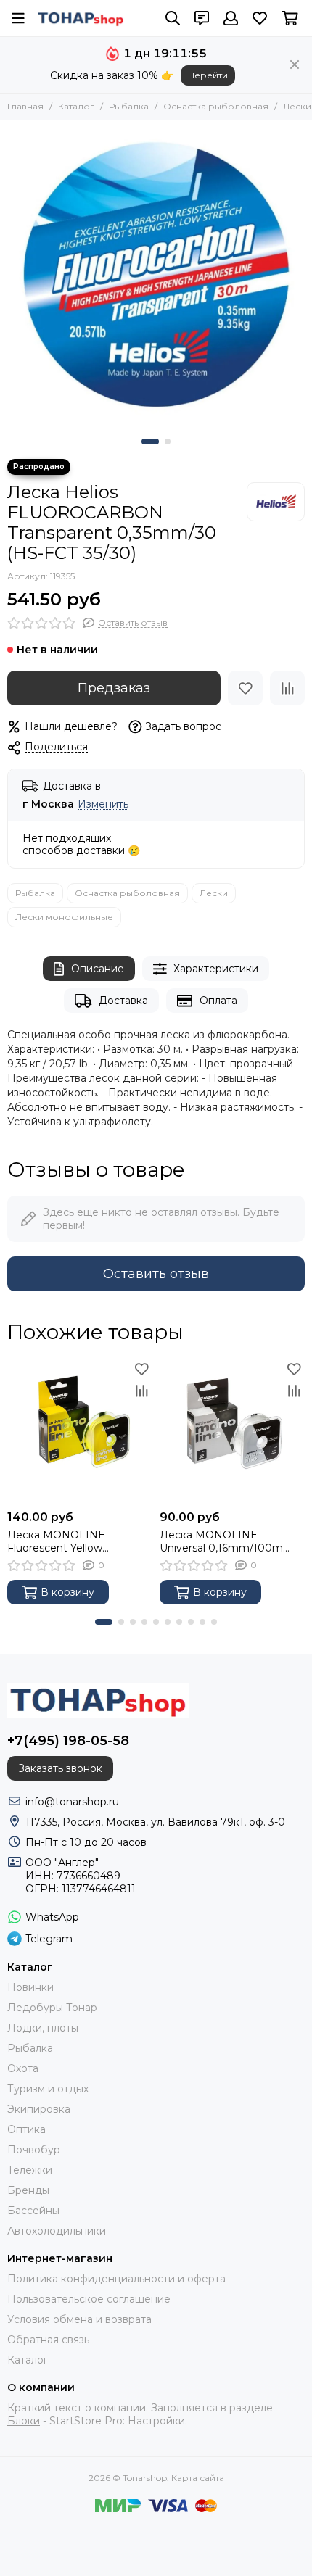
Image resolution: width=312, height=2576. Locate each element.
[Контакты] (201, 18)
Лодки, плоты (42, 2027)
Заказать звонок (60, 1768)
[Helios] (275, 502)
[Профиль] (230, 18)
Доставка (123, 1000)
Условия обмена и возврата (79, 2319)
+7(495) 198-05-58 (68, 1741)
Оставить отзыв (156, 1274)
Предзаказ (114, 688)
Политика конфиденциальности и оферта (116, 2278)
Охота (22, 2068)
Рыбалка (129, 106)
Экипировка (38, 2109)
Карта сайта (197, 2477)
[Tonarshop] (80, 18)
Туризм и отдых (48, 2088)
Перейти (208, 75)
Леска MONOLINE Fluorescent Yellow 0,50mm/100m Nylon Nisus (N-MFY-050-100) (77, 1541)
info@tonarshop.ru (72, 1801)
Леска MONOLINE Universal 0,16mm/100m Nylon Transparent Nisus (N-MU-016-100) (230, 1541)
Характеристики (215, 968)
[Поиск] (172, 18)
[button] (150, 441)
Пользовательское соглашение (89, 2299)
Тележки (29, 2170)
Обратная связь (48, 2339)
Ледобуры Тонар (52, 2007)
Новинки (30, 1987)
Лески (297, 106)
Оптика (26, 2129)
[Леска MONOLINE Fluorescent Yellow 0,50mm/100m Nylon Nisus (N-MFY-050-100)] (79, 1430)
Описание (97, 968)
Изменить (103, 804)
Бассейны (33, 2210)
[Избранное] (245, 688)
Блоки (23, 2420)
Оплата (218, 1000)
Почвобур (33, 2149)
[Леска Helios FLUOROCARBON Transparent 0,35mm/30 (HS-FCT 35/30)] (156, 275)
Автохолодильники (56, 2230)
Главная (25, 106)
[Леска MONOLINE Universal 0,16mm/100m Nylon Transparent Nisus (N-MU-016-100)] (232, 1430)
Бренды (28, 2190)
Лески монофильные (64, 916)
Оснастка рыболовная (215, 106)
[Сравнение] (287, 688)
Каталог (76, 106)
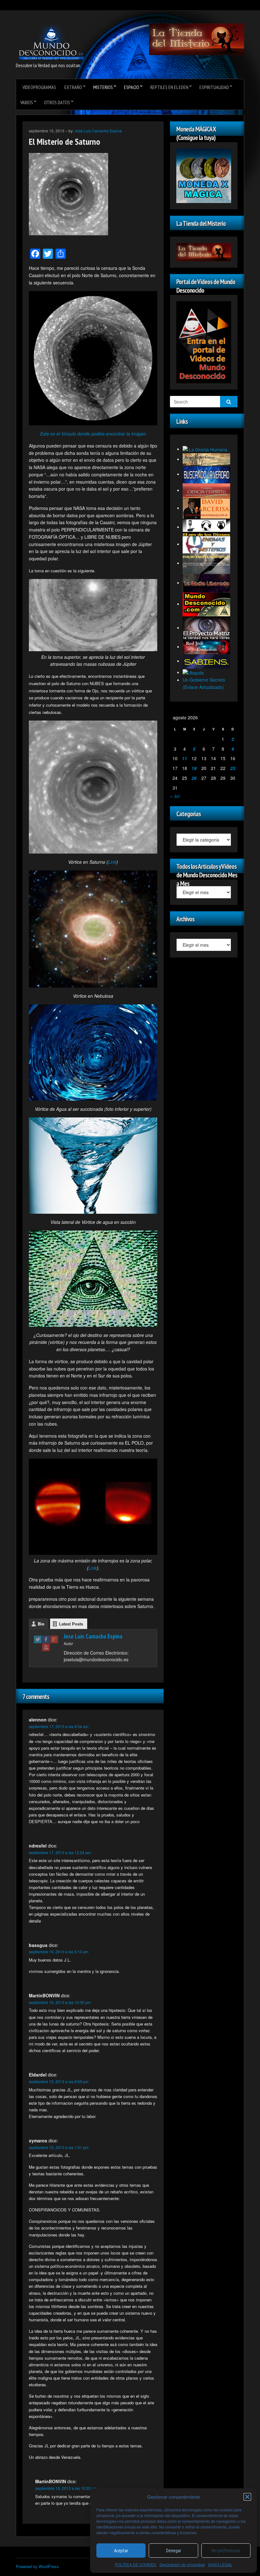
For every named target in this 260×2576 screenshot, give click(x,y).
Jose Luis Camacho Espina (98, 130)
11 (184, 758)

•••

The task: Take the lines above from the one containing "[Поиск] (172, 18)" down to the one containing "Изменить (103, 804)", and transcribe them exactly, both ends included.

Output for this task:
[Поиск] (172, 18)
[button] (150, 441)
Пользовательское соглашение (89, 2299)
Тележки (29, 2170)
Обратная связь (48, 2339)
Ледобуры Тонар (52, 2007)
Новинки (30, 1987)
Лески (297, 106)
Оптика (26, 2129)
[Леска MONOLINE Fluorescent Yellow 0,50mm/100m Nylon Nisus (N-MFY-050-100)] (79, 1430)
Описание (97, 968)
Изменить (103, 804)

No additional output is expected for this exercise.